Sleep again and dream those memories.
Some of the future but we'll never know.
How will things turn out for us?
Saved by your words that we're once the truth of all.
Now the thought of it confuses me.
Those words were the truth.
Even though deep down i feel they werent.
I know ill be missed in a way.
But not enough for people will move on and never shed another tear.
The tears will fade to nothing.
Nothing like how i am now and forever.
I can see you from where i sit and stare.
Your smile is hung over the people who need you.

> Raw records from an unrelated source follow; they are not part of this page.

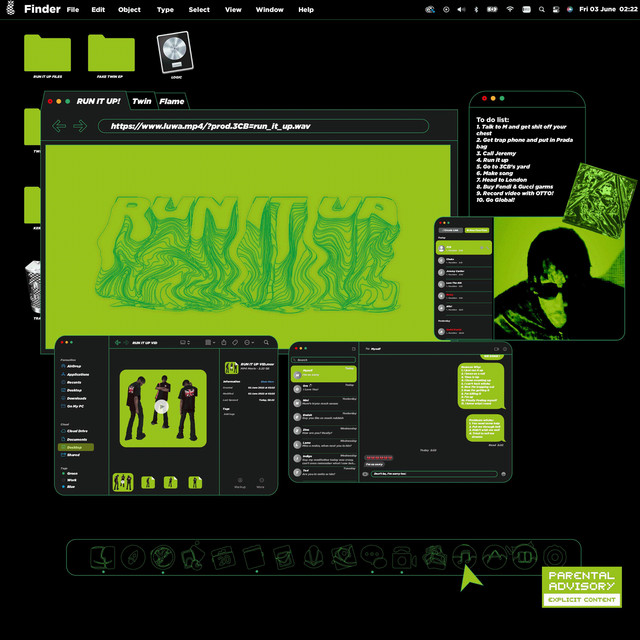Image resolution: width=640 pixels, height=640 pixels.
Task: Click the share icon in file window toolbar
Action: tap(224, 342)
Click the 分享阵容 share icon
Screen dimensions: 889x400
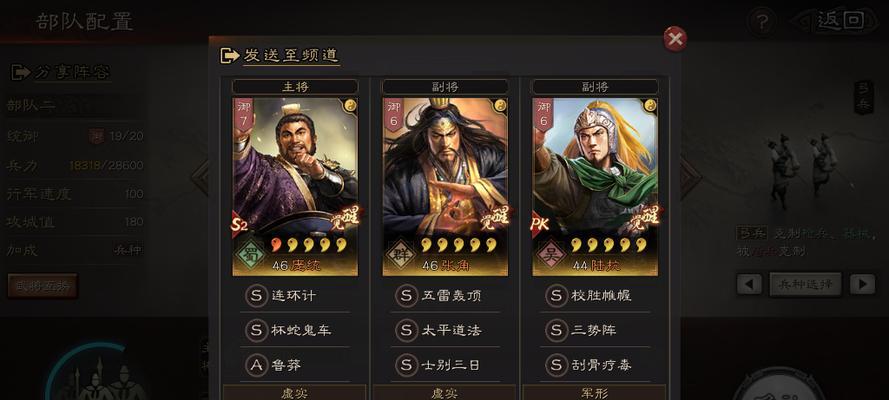[x=20, y=73]
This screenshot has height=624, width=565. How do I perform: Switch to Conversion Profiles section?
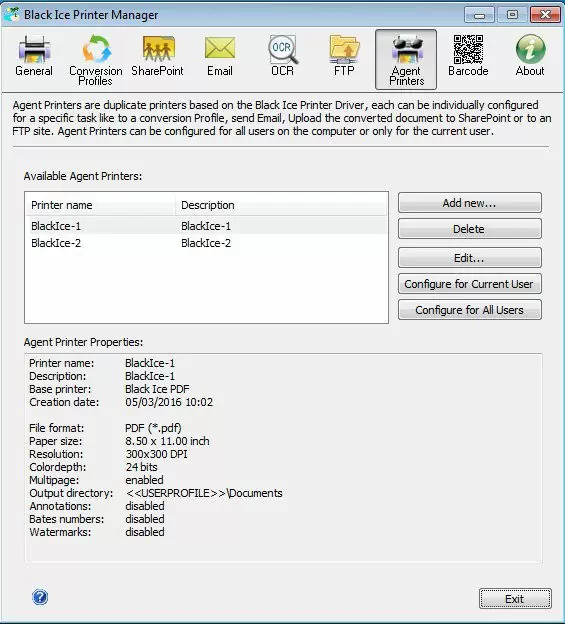[x=95, y=60]
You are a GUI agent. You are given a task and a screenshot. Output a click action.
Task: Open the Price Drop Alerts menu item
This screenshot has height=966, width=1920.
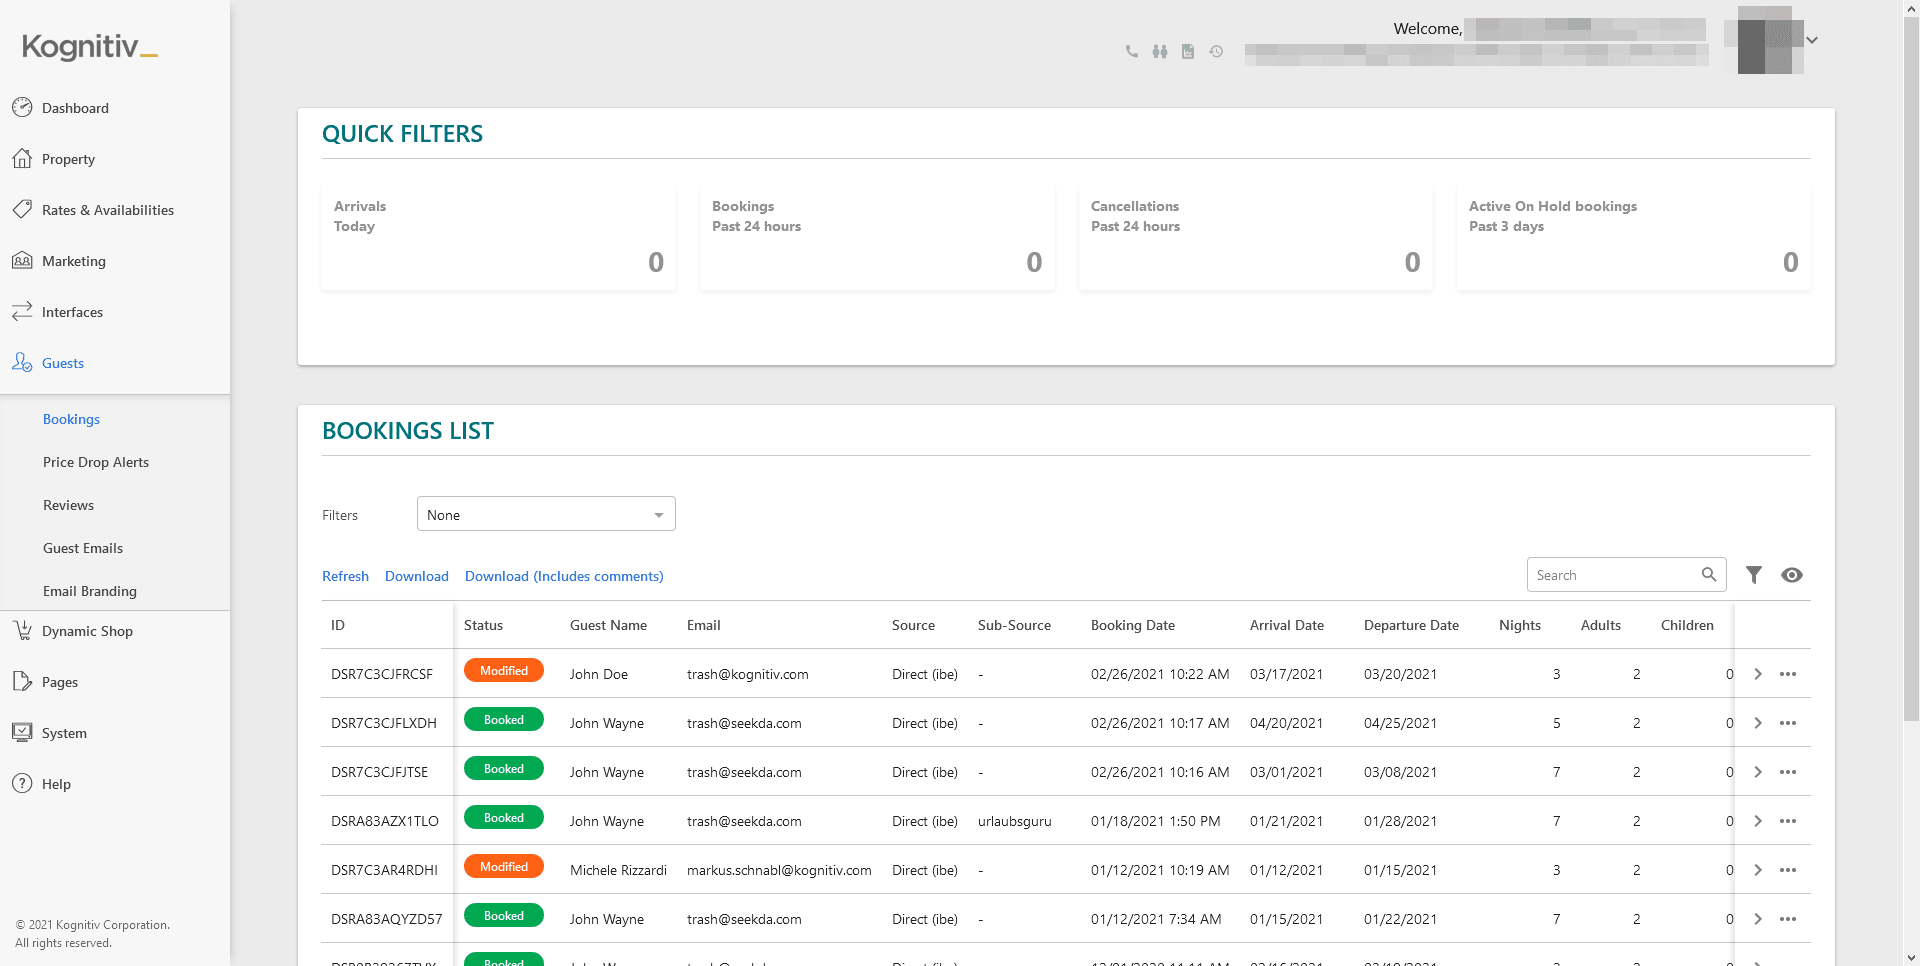(x=96, y=461)
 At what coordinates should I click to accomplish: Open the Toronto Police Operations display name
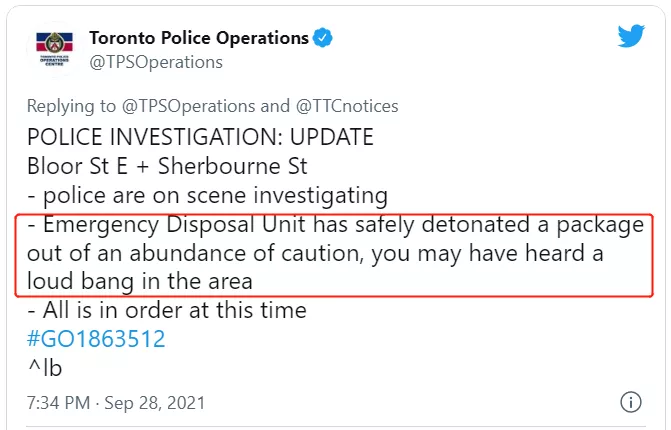point(199,38)
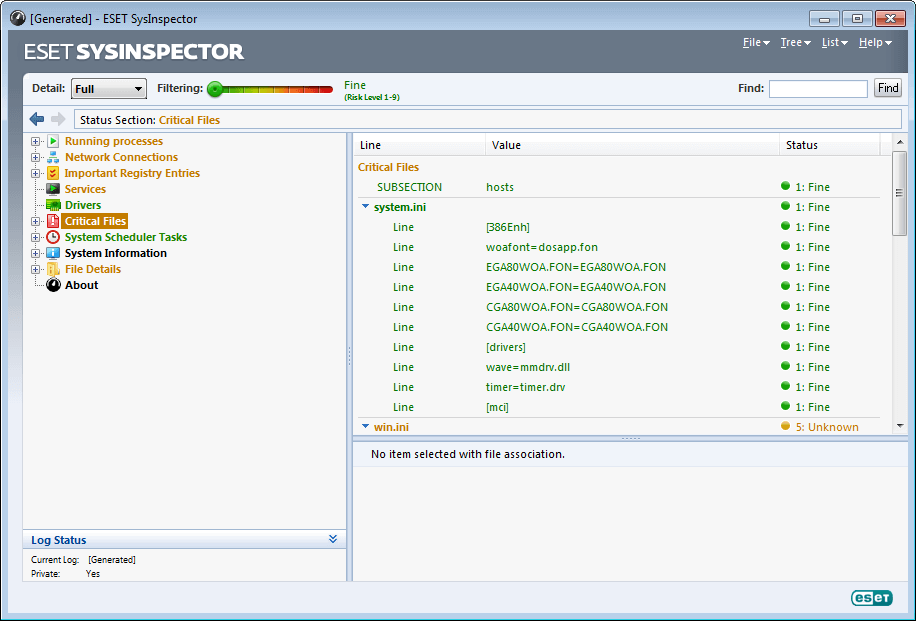Collapse the win.ini section

pos(365,427)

I know i need help, but nothing will be helped.
I know it wont change.
People do get help and advise when they arrive at you.
I do, and what do i get.
Im in need of so much help...
I get nothing but words that say nice things.
They mean good will in your heart.
I feel it deep down and i know its true.
But i process this theory in my head that its just words to comfort me for a smile.
I'll lay here and think of the memories ive shared with others.
My face wears the tears of depression and sorrow.
My eyes daze and glance over slowly at the gun in my hand.
I think of everyones life i wasted.
I cry silently into the night where i will be held accountive for my death.
I see the guns features as i raise it over my mouth pointing upward to my brain.
I whisper im sorry and i pull the trigger without hesitation.
My brains splatter against the ground above me and on the wall.
All is still and silent with a note next to me that says "Goodbye."